Steven Istead

Personal information
- Full name: Steven Brian Istead
- Date of birth: 23 April 1986 (age 39)
- Place of birth: South Shields, England
- Position(s): Midfielder

Youth career
- 2000–2002: Newcastle United

Senior career*
- Years: Team / Apps / (Gls)
- 2002–2006: Hartlepool United / 64 / (3)
- 2006: Gateshead / 17 / (0)
- 2006–2007: Consett
- 2007–2008: Peterhead / 24 / (1)
- 2008–2009: Ilkeston Town
- 2009–2011: Mansfield Town / 44 / (1)
- 2009: → Alfreton Town (loan)
- 2011–13: Eastwood Town
- 2013–2015: Buxton / 98 / (6)
- 2015–2018: Shaw Lane
- 2018–2019: Handsworth

Managerial career
- 2011: Eastwood Town (Caretaker/Player-Manager)
- 2019: Handsworth (Interim Player-Manager)

= Steven Istead =

English footballer

Steven Brian Istead (born 23 April 1986) is an English former professional footballer.

==Career==
Born in South Shields, Istead began his career with the youth team of Newcastle United. He left without making a first-team appearance, and signed for Hartlepool United in 2002, where he held the record for the youngest player to ever play for Hartlepool United until it was beaten in 2004 by striker David Foley. He also became the youngest player to score for Hartlepool, aged 17 years and 112 days old, when he scored in a 2–2 draw against Sheffield Wednesday in the League Cup in 2003, however, this record was broken in 2012 by Luke James. Despite making his senior debut in 2002, Istead didn't sign his first professional contract with Hartlepool until June 2005. However, he was released from his contract less than a year later, in May 2006. During his four seasons with Hartlepool, Istead made a total of 64 appearances in the Football League.

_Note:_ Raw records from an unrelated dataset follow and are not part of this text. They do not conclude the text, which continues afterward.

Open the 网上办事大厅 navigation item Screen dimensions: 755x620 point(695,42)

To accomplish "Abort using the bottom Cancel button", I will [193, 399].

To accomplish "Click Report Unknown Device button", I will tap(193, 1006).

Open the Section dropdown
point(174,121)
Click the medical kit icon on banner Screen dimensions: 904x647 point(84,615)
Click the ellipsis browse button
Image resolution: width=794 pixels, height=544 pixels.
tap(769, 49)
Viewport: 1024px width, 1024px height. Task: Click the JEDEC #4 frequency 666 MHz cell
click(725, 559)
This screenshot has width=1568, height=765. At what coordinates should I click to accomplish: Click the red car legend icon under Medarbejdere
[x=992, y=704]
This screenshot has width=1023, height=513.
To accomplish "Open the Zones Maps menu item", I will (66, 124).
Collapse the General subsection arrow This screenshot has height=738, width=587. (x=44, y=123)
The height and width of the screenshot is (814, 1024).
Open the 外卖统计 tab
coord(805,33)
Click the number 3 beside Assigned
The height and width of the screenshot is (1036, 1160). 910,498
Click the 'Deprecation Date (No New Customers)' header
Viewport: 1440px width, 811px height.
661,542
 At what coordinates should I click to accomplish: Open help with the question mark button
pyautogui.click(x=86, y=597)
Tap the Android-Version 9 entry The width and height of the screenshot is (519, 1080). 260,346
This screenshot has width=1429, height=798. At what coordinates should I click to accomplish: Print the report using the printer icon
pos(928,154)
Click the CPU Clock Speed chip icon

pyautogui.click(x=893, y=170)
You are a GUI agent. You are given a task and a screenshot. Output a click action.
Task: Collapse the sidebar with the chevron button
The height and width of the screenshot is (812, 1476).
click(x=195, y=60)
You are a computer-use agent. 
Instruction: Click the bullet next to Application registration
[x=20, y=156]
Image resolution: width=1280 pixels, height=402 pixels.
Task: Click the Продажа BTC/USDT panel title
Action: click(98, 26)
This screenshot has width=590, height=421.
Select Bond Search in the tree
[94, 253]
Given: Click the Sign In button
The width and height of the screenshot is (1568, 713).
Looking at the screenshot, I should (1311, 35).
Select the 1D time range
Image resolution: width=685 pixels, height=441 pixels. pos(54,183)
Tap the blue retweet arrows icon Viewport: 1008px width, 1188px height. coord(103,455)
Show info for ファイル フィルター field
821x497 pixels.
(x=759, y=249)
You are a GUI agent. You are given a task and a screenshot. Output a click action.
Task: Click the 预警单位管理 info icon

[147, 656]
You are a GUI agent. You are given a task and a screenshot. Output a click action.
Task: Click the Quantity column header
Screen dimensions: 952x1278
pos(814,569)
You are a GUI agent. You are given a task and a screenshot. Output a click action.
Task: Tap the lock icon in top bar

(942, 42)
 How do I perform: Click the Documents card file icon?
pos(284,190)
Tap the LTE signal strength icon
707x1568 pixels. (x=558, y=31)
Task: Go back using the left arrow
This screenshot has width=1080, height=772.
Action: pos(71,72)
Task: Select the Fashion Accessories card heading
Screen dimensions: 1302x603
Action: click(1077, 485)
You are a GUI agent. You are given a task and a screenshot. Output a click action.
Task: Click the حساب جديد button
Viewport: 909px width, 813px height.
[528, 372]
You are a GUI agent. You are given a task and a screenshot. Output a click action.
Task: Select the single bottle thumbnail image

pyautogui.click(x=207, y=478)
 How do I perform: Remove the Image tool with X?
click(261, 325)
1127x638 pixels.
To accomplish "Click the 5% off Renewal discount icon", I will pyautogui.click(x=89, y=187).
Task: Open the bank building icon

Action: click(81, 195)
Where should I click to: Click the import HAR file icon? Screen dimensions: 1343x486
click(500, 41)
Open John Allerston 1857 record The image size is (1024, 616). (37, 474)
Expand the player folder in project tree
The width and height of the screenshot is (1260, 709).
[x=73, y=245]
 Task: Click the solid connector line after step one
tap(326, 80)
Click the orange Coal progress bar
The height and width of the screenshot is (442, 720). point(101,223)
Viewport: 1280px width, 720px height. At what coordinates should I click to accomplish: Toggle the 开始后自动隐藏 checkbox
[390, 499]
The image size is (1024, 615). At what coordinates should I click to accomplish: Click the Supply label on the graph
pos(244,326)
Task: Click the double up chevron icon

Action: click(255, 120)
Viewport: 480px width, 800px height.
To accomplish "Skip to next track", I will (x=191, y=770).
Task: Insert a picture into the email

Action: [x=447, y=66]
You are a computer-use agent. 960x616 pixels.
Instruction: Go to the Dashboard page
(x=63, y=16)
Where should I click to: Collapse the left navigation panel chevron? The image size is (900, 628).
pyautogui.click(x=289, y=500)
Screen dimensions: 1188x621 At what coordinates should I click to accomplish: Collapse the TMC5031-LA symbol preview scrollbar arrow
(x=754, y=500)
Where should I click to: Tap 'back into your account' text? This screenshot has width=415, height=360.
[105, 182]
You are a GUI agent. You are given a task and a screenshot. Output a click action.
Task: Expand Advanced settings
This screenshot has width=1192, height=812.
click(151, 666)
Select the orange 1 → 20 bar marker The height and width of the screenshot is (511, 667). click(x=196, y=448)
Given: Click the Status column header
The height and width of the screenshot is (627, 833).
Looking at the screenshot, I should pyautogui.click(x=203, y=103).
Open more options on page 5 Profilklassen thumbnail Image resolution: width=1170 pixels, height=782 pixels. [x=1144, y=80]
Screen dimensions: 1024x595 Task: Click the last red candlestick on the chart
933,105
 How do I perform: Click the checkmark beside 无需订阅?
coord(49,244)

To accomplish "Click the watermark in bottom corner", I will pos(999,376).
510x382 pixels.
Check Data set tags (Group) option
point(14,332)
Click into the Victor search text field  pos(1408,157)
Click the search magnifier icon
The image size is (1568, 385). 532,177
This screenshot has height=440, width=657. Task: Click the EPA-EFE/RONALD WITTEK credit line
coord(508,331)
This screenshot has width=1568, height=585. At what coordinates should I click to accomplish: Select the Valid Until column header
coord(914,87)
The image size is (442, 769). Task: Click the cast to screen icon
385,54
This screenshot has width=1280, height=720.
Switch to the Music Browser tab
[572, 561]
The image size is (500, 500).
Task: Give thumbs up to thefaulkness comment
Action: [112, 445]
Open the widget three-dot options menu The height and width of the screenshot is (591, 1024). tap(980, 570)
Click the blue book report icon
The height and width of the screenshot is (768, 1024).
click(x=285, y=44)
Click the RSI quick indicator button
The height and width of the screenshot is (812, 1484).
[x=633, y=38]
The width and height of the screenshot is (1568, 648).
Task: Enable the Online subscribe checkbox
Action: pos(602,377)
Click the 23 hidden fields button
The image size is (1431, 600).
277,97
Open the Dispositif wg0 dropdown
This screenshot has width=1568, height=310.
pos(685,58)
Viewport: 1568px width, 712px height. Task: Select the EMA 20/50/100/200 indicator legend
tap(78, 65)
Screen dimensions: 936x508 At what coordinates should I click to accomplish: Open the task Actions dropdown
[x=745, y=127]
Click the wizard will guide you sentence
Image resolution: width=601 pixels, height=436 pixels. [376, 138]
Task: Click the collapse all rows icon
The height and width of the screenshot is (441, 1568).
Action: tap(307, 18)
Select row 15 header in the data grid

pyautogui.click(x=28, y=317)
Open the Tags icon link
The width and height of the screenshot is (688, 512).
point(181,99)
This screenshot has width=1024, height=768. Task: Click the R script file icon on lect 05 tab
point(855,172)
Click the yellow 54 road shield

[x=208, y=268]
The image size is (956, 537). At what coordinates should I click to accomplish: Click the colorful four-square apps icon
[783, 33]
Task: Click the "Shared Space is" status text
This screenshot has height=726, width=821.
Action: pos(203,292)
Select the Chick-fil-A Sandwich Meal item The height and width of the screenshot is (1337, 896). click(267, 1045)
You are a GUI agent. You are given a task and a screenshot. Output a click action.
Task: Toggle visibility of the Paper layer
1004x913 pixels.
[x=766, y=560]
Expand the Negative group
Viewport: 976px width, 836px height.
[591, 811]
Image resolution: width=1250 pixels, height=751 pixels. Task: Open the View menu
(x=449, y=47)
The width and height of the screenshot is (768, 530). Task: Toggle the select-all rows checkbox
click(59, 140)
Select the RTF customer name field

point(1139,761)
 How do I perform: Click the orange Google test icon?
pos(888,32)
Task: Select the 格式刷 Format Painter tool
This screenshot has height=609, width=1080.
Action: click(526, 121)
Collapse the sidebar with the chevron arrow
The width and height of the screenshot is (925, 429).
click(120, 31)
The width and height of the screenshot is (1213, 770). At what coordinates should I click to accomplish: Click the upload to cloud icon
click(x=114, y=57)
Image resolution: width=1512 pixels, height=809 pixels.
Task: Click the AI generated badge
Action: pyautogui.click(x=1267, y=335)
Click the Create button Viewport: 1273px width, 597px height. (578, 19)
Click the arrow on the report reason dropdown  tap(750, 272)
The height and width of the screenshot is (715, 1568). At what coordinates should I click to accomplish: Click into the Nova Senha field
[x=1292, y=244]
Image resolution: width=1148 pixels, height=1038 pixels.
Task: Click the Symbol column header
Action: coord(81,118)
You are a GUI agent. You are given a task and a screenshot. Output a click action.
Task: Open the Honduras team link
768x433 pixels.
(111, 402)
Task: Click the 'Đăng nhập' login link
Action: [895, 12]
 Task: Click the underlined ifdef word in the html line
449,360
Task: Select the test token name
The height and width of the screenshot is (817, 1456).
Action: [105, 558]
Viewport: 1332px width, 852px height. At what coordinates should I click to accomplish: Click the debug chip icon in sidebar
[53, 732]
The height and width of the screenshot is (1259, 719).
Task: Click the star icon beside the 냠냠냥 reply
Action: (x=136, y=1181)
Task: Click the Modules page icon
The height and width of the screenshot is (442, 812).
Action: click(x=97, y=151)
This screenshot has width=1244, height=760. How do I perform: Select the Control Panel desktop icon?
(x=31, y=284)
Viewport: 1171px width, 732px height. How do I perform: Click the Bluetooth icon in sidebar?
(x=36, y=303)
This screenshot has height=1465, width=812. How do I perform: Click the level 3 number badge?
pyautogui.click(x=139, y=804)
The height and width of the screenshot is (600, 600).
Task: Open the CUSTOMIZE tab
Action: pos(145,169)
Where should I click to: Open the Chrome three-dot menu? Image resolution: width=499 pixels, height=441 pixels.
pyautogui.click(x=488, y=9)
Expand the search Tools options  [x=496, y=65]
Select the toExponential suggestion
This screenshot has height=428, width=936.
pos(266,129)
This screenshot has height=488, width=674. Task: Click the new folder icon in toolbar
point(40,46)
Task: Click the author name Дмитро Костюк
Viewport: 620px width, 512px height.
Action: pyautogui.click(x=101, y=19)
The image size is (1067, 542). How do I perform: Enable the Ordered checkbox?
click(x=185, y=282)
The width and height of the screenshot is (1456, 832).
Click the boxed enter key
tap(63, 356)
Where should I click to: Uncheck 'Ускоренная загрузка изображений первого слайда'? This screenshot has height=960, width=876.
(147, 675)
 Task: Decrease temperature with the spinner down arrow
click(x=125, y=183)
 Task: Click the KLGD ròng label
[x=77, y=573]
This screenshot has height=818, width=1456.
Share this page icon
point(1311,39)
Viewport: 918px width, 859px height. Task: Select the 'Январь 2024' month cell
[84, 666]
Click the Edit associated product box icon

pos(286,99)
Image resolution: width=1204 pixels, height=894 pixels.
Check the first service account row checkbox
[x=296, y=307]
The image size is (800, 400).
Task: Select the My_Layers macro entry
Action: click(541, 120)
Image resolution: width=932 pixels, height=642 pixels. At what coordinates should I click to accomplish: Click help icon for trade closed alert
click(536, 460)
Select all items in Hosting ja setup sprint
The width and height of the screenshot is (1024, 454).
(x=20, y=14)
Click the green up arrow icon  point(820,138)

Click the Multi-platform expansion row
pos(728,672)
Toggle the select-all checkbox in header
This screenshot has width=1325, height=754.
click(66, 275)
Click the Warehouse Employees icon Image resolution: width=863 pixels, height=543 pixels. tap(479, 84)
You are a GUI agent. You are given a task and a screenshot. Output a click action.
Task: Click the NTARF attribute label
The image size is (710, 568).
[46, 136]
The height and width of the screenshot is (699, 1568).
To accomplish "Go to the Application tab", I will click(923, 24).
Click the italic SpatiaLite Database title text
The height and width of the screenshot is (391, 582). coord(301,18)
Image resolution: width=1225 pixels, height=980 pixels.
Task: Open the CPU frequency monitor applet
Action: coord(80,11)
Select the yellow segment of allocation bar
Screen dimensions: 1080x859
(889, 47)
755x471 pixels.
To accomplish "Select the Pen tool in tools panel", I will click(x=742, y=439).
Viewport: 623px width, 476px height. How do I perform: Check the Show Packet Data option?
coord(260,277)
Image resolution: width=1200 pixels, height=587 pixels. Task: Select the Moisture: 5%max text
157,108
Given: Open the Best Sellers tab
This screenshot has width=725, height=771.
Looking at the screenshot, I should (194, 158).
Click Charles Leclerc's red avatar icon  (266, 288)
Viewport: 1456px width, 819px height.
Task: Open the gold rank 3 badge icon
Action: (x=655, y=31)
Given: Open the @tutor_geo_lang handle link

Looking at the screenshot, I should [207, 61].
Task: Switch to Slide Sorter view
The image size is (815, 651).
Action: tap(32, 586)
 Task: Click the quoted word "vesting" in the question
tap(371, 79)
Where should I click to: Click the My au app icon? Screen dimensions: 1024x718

Istead later played for non-league clubs Gateshead and Consett, before moving to Scottish side Peterhead in 2007, where he made 24 appearances in the Scottish Football League Second Division alongside his former Hartlepool boss Neale Cooper. After one season in Scotland, Istead returned south of the border to play for Ilkeston Town. On 10 June 2009, Istead signed for Mansfield Town. On 1 December 2009, Istead joined Alfreton Town of the Conference North on a month-long loan deal. After being released by Mansfield at the end of the 2010–11 season, Istead signed for Eastwood Town in June 2011.

He took temporary charge of Eastwood Town for three games while a new manager was being appointed in October 2011.

Istead joined Buxton at the beginning on the 2013–14 season and was named as the club captain. He moved to Shaw Lane in 2015 before moving onto Handsworth in 2018. Istead took over as interim manager of Handsworth in 2019 but opted the leave the club at the end of the season.